• CHALLENGE A:
Turn the entries, starting with the line containing "Click the thumbs-up" and going on through the last line of the entries, into a Markdown table with the columns Number and Record line, one row per line and blank lines skipped. Leave the pictures out.

-- Start of SELECTED PASSAGE --

Music Artist Ylona Garcia is stepping fully into her own, one raw, honest song at a time.
There’s a moment in Ylona Garcia’s new single “Question Mark” where the mellow piano intro suddenly explodes into fuzzy electric guitars and her voice cuts through with a kind of quiet fury, and if you’re hearing it for the first time, your jaw might actually drop. That’s not an accident. That’s an artist who has spent a decade learning exactly how to make you feel something.
At just 23 years old, the Filipino-Australian singer-songwriter has already lived several careers’ worth of life. Born in Sydney, raised across multiple countries, launched into Filipino stardom as a teenager via reality TV, signed to iconic Asian American label 88rising, and now based in Los Angeles, Ylona Garcia has been doing “a lot of stuff,” in her own understated words. The world is just now beginning to truly catch up.

-- End of SELECTED PASSAGE --
-- Start of DATA FOR THE TASK --

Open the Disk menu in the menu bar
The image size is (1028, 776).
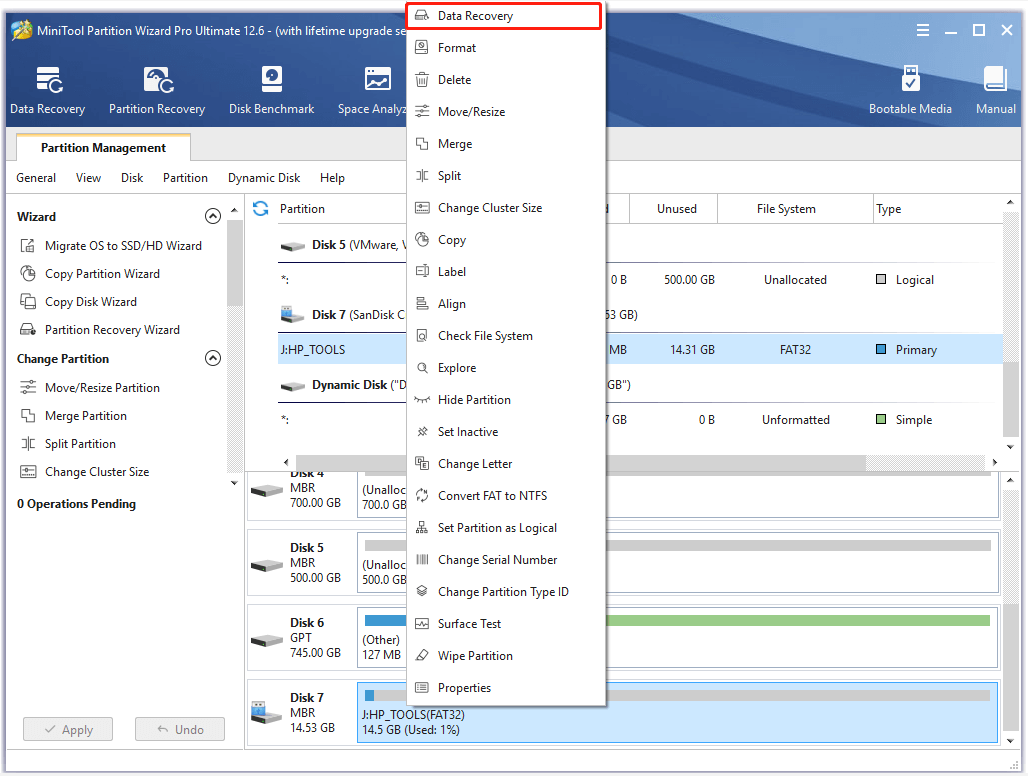pyautogui.click(x=132, y=178)
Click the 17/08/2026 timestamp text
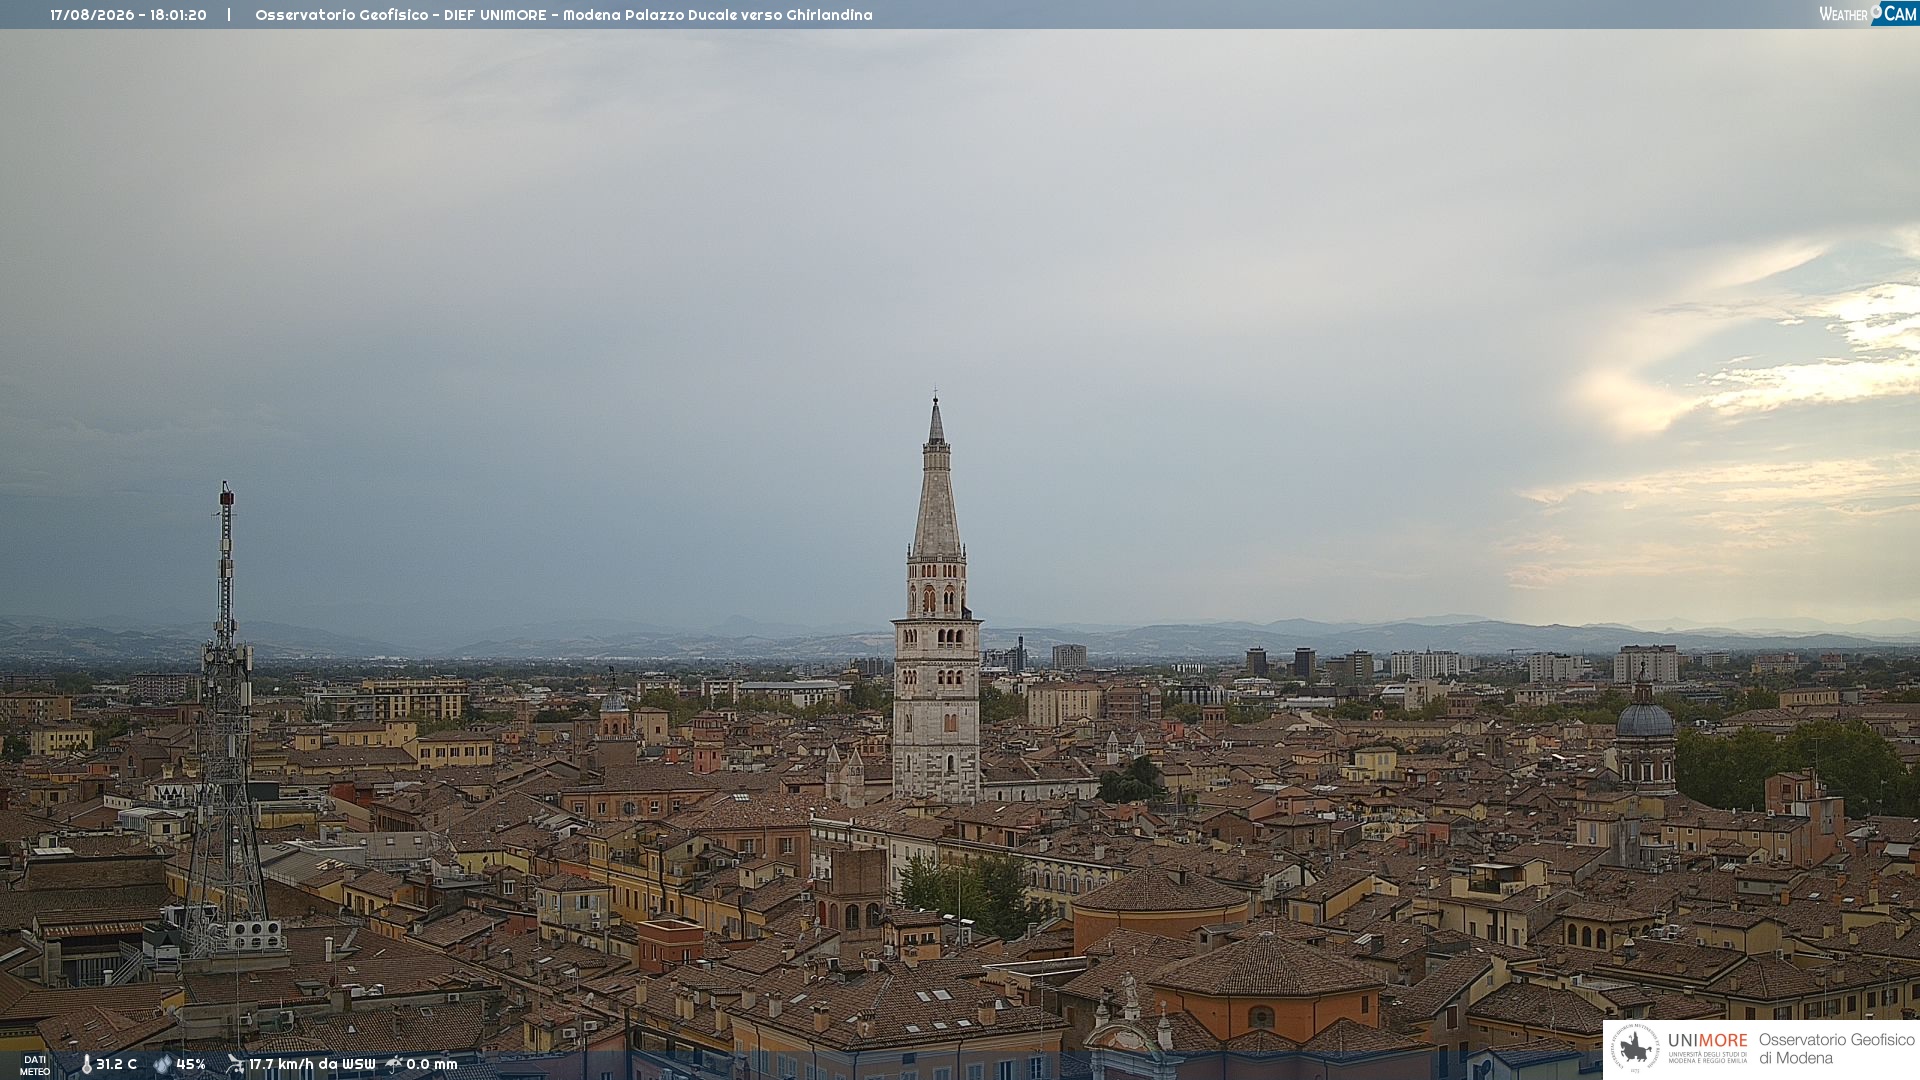 [x=128, y=15]

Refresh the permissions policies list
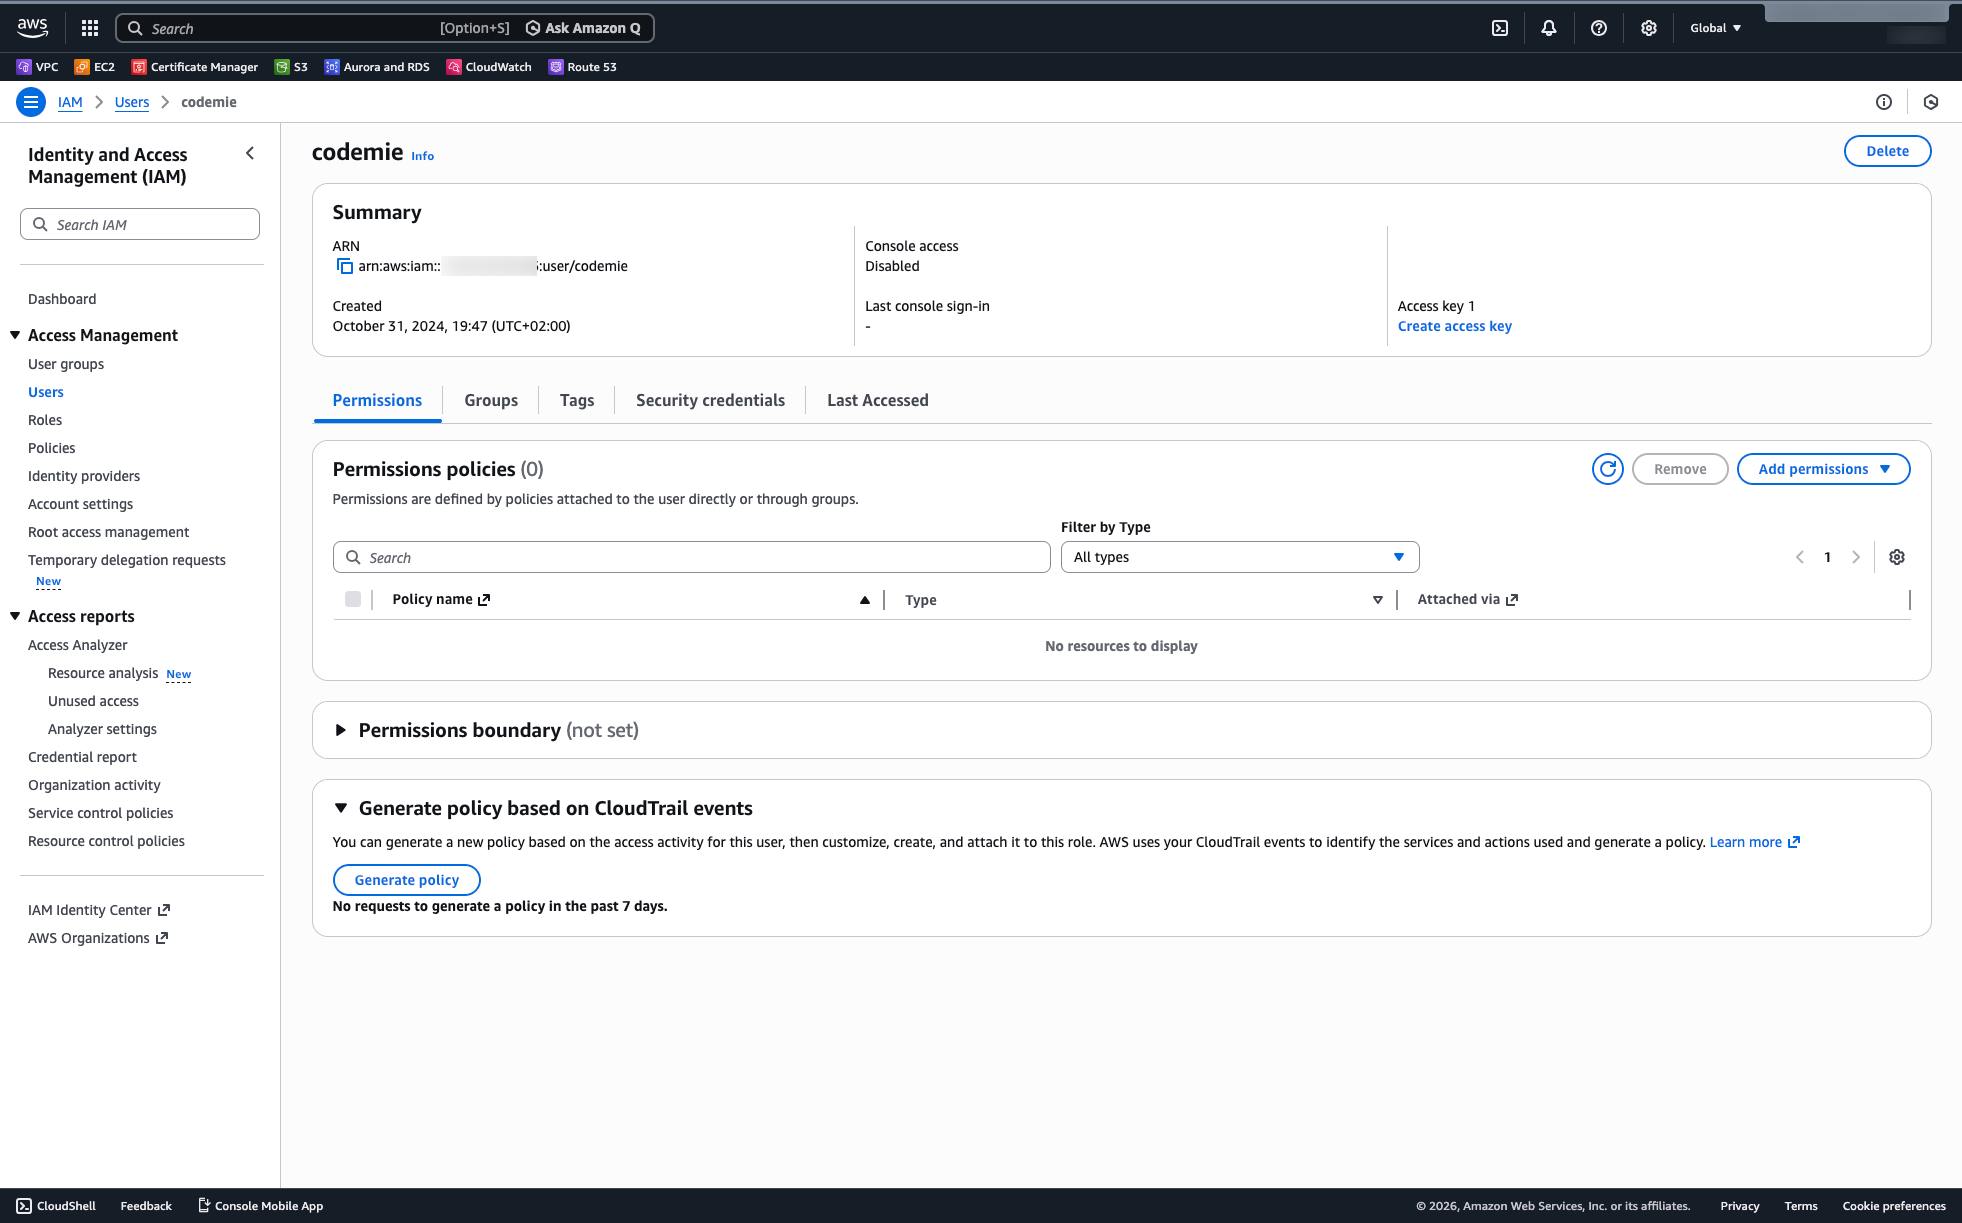point(1607,469)
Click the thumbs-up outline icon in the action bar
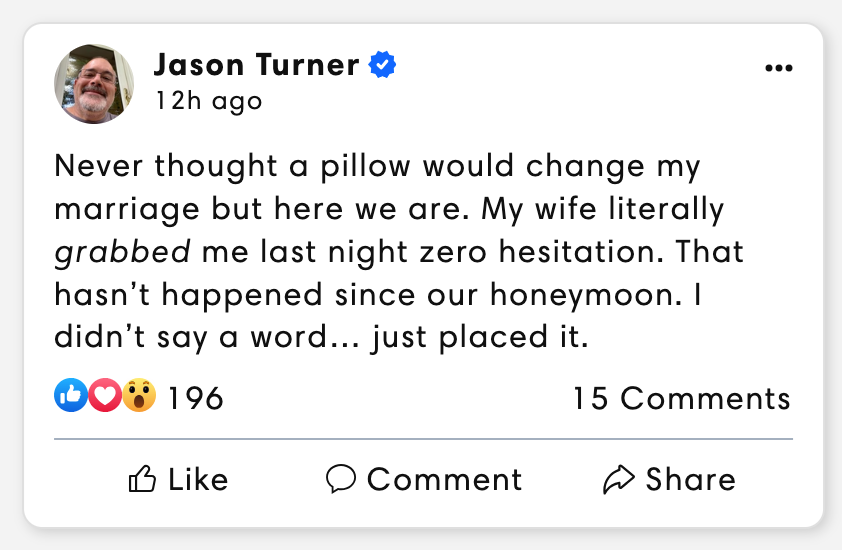 [143, 480]
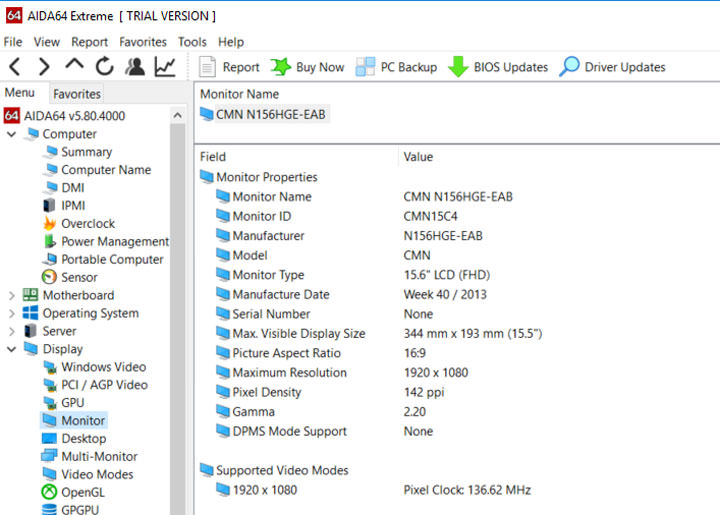The width and height of the screenshot is (720, 515).
Task: Click the Back navigation arrow
Action: pos(14,67)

-- End of DATA FOR THE TASK --

• CHALLENGE B:
According to the profile of Ylona Garcia, which record label signed her?

• WORKED ANSWER A:
| Number | Record line |
|---|---|
| 1 | Click the thumbs-up outline icon in the action bar |
| 2 |  [143, 480] |
| 3 | The width and height of the screenshot is (720, 515). |
| 4 | Task: Click the Back navigation arrow |
| 5 | Action: pos(14,67) |

• WORKED ANSWER B:
The Asian American label 88rising signed her.